Semi-Elaborate Pinakbet
Aquatic, Ethnic, Pork, Veggie Delights 11 Comments »Perhaps I’ve come close to solving the puzzle why we call sitaw (also spelled sitao in Tagalog, câmangyáng in Kapampangan, utong in Ilocano, Badiriya in Lebanese Arabic and die Fisolen in Austrian German) stringbeans while to many parts of the English-speaking world, they’re yard-long beans. I came across a paper from the American colonial period where they were most probably writing the English translations for our native vegetables and what did they call sitaw but “long stringbeans” (trust the Americans to leave us confused, hehehe!). Perhaps through time the adjective was dropped and so we are now left with just “stringbeans”. Now I’d like to pinch my own ears because I forgot to write down the source of the paper and have no idea where I read it. Pardon my negligence this time.

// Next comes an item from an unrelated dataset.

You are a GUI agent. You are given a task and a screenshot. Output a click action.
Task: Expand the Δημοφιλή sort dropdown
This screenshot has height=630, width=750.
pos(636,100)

In any case, here is another recipe which makes use of these beans. I was a bit hesitant to post this recipe as it is quite common, most probably found in all Filipino food websites. However, I am a bit amused at requests for me to post a Kapampangan pinakbet recipe. What recipe? Pinakbet is unmistakably Ilocano. The way it is properly cooked, according to my mom and aunties who lived in Baguio, is by stewing without oil until the vegetables have dried up and shrivelled. But since requests persist and I promised Renee on Shiokadelicious! sometime back, I will post how Kapampangans cook it, which I’m certain would make hardcore Ilocanos cringe.